No, I think it’s my miseducation.

When is the last time you sat an exam that made you rethink everything about your career, heck, your life. I did. Two weeks ago. Talk about a humbling experience…I’m still wondering how I landed in my career (default or design?), my supposed ‘brightness’ (I am disillusioned. I think our education system is flawed. Apparently the fact that you scored in the top 10% in your academic papers doesn’t mean you’ll ace your professional ones??? LOL). A radical career change is what I need.
My miseducation.

Stuff, unfortunately, ain’t always black and white. There’s a whole lot of greys and other shades in between. Just because you care about someone enough to treat them in a certain way doesn’t mean they’ll always turn out as you expect them to. Just because you like someone doesn’t mean they’ll always be decent human beings. I still want to believe that people are inherently good, with some bad in them, and not the other way round.
My naiveté? Or my miseducation?

And on a lighter note.

Nothing beats freedom. Is that an inane statement? There’s nothing that feels as fabulous as being able to sleep in on a Saturday morning without the drat-I-have-a-class-at-8.00 guilt gnawing at me. Or dancing myself silly on Friday AND Saturday night with my totally FABulous girls and laughing ourselves out of the club at 5.30am with zilch guilt (V, Can you say MOB baby. Triple LOL). Or…reading my book in peace…or going to the video library and stocking up knowing I WILL watch all the movies. Damn! It sure feels good to be away from school, even if it’s only for one month.
Randomness depths...
.....It takes more strength to be weak than to be strong.....

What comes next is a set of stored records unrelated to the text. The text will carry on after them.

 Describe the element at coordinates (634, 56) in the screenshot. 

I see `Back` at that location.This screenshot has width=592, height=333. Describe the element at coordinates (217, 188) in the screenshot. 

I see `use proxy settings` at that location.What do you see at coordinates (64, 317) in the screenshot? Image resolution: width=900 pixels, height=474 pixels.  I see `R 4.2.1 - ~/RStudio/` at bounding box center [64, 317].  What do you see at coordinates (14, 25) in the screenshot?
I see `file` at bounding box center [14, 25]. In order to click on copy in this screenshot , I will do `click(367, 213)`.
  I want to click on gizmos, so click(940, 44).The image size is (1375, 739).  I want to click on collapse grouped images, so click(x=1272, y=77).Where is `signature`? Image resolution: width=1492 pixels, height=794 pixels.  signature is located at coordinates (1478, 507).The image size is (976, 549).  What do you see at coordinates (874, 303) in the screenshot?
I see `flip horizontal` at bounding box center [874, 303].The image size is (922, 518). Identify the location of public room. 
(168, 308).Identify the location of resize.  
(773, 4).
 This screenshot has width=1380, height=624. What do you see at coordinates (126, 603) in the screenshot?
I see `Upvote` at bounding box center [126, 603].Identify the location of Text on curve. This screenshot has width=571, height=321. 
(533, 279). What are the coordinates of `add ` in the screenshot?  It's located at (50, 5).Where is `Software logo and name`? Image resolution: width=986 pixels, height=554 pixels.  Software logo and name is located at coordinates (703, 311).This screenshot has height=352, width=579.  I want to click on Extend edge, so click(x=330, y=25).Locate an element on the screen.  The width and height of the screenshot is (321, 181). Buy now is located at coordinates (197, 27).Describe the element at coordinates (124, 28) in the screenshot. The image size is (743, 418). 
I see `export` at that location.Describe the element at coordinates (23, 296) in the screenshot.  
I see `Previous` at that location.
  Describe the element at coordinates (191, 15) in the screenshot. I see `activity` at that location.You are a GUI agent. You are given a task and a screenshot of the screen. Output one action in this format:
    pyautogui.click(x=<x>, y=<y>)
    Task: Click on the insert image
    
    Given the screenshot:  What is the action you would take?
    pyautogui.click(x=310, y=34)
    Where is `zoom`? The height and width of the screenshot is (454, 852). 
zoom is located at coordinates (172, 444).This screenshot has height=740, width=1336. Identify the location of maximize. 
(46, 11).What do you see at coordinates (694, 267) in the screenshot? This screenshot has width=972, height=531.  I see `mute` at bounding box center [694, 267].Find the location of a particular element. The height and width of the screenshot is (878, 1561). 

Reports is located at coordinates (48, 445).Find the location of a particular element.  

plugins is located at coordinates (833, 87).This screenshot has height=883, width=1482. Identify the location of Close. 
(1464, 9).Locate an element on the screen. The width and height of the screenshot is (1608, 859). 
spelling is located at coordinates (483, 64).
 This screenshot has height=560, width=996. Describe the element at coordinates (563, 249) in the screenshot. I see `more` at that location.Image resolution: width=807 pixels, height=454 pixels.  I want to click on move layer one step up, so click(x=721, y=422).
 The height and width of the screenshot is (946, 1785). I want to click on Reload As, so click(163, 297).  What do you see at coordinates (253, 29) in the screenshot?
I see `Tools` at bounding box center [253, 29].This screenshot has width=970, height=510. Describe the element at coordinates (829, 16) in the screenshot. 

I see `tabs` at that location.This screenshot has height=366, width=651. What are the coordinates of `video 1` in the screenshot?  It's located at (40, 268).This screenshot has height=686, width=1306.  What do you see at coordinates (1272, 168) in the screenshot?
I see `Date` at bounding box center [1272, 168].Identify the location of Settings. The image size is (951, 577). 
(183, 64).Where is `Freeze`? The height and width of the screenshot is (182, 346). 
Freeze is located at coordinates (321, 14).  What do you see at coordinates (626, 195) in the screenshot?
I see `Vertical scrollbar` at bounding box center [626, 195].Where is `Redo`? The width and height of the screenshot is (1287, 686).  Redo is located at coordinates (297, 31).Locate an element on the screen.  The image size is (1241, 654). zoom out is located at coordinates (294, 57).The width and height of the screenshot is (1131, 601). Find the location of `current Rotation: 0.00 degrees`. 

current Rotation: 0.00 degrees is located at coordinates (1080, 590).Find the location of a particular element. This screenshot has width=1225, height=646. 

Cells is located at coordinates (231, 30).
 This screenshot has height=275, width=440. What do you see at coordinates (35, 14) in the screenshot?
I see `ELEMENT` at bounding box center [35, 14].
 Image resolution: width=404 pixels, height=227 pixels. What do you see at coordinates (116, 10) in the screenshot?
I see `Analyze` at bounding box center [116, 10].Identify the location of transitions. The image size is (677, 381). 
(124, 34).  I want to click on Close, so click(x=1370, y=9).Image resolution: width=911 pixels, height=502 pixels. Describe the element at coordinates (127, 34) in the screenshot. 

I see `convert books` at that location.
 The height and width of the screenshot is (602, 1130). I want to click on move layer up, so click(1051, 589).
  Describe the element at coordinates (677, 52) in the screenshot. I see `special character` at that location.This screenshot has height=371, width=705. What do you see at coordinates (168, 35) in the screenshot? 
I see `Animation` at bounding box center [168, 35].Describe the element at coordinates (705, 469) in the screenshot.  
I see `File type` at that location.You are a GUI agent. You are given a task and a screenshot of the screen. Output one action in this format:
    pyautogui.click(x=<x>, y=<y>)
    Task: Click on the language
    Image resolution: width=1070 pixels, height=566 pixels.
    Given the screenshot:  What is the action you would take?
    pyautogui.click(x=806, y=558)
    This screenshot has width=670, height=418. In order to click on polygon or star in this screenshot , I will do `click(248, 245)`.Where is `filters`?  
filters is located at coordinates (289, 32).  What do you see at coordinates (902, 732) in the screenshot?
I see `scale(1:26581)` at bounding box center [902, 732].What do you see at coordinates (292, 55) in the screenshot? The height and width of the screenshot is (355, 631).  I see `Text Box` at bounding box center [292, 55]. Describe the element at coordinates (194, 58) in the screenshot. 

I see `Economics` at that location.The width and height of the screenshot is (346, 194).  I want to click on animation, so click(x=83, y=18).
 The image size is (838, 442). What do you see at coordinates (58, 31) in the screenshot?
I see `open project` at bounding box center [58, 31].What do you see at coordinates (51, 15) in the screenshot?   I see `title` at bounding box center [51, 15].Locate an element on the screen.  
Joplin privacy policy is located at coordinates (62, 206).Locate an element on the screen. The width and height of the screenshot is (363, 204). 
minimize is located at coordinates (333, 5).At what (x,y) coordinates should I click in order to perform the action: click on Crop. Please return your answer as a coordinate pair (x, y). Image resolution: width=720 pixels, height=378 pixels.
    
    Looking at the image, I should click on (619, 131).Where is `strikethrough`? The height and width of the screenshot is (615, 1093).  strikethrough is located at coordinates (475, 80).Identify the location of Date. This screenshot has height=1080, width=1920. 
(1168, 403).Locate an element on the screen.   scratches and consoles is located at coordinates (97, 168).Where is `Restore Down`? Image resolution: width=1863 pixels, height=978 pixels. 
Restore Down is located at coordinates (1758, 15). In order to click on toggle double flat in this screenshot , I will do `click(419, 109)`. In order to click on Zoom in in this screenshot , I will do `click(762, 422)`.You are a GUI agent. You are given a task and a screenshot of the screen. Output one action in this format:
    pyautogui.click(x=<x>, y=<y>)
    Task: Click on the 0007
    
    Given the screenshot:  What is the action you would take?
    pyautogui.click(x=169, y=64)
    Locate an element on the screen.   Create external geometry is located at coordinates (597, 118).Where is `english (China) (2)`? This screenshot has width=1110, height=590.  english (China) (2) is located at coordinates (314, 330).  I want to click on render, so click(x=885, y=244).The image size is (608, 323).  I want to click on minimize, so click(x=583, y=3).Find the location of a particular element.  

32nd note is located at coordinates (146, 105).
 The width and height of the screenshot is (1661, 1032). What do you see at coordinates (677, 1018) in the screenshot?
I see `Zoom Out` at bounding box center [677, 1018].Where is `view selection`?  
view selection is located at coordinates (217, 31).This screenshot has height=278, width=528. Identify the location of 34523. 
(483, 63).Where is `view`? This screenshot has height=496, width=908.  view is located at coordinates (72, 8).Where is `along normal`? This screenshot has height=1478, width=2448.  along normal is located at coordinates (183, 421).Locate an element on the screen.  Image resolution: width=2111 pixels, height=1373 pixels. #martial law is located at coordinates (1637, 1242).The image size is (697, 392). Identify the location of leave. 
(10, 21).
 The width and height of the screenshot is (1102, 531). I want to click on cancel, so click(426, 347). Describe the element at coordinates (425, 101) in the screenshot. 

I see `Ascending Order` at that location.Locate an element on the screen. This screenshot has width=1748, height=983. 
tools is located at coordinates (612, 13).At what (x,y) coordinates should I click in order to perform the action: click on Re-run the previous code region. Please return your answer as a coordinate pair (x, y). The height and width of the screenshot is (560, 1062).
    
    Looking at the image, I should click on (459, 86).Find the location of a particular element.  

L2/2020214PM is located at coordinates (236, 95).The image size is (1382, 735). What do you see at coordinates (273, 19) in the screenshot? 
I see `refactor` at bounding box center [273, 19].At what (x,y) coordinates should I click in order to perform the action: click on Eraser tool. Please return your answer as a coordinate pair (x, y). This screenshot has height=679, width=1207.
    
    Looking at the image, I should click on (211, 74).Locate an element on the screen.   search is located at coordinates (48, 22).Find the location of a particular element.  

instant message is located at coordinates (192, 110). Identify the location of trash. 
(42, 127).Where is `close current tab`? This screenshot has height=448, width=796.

.....The FABulously incredible girls in my life...the ones who can let me be weak without judging, or let me fight that weakness even when they can see I'm fronting, the ones with whom I have amazingly intimate conversations, the ones who have my back, the ones who are brave and full of life, the ones who die when we have the car-carrot cake conversation, the ones who know what I mean even when I don't say it. Those ones. They are the safe shelters, the human angels, the gold dusting.....the ones that humble me....
TOLD YA!

The above pictures will disintegrate in.....3 days....just to prove that yes, I can put pics of real (LOL) people on my page. Now, pay up, pay up. In cash, preferably $$$$.